- Available data:
━━━━━━━━━━━━━━━━

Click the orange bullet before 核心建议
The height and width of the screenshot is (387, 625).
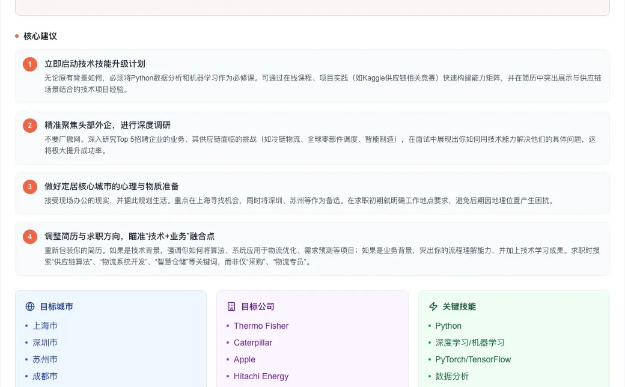click(x=16, y=36)
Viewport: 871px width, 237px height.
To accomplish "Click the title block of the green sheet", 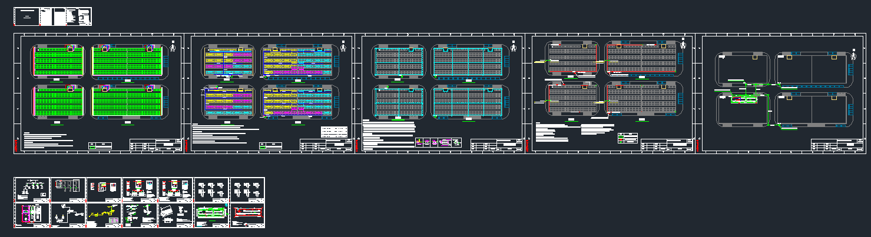I will [155, 145].
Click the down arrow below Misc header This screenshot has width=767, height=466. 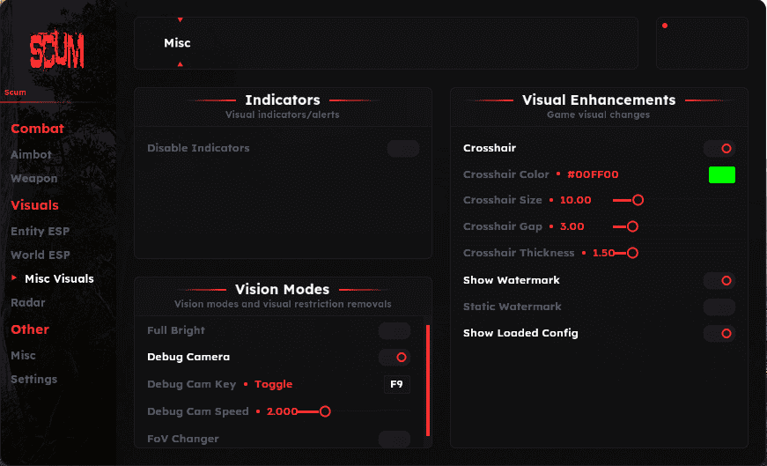[x=181, y=64]
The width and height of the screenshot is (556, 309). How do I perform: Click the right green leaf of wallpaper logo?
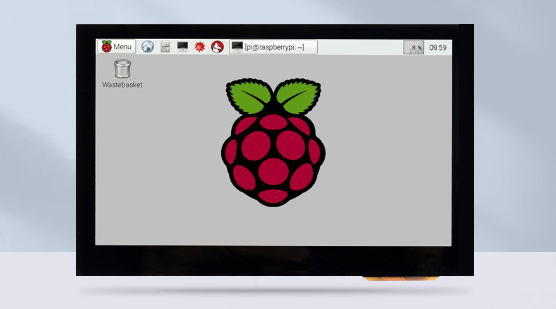[x=298, y=96]
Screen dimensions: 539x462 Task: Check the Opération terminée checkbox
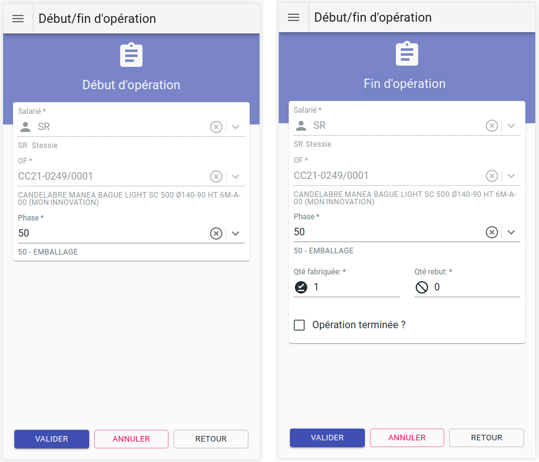(x=299, y=325)
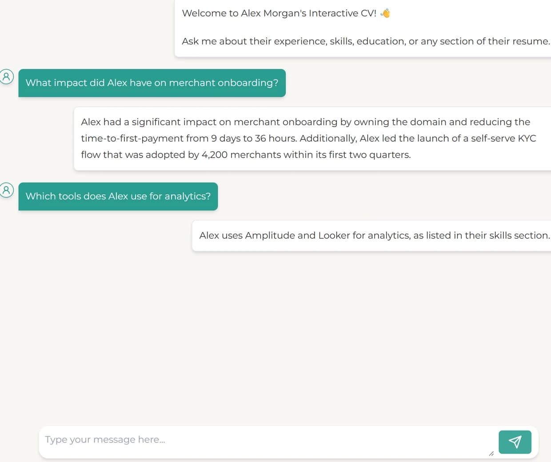Image resolution: width=551 pixels, height=462 pixels.
Task: Click the user avatar beside the onboarding question
Action: (x=6, y=76)
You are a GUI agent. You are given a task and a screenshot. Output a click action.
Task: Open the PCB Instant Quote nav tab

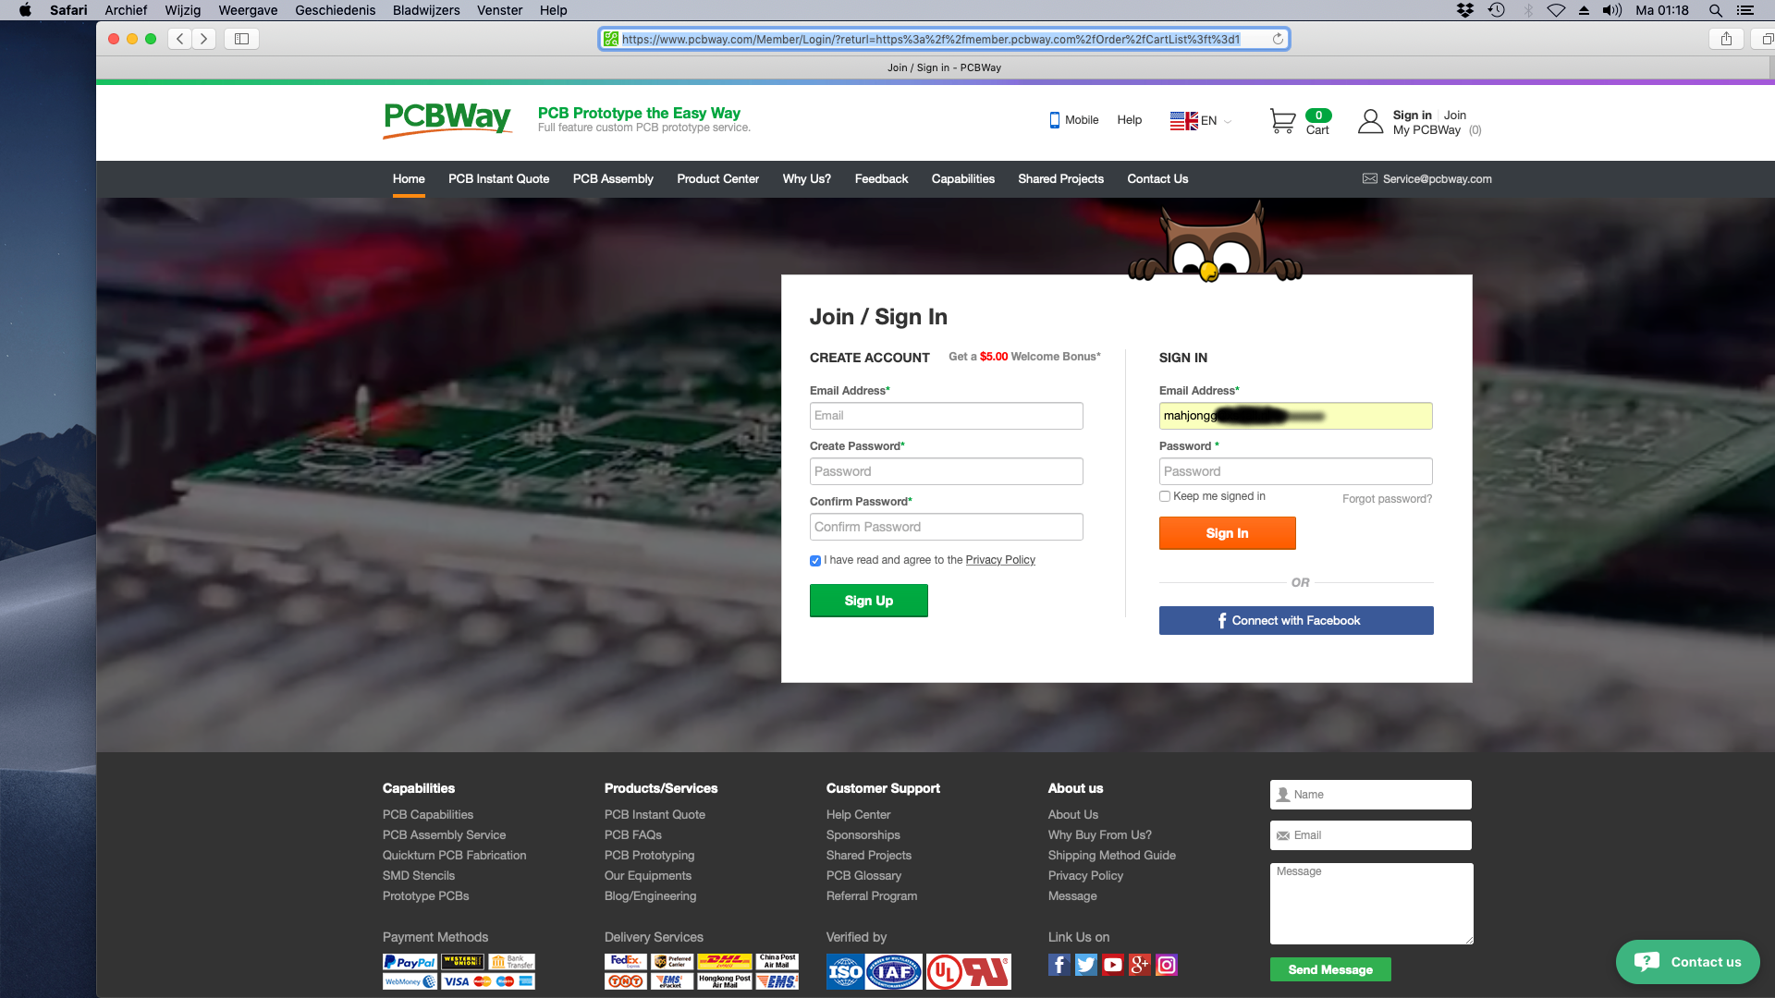click(x=498, y=178)
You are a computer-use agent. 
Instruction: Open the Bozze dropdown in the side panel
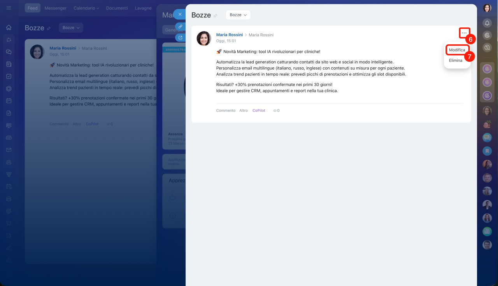pyautogui.click(x=238, y=15)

━━━━━━━━━━━━━━━━

- Exercise prompt: Starting with the line that has "You are a GUI" and ending with the last line of the records, retype every line exactly and only those lines. Do not include the pictures.

- Problem solution:
You are a GUI agent. You are given a task and a screenshot. Output a click action.
Task: Open the PCB Instant Quote nav tab

click(x=498, y=178)
You are a computer-use agent. 
Instruction: Open the Bozze dropdown in the side panel
pyautogui.click(x=238, y=15)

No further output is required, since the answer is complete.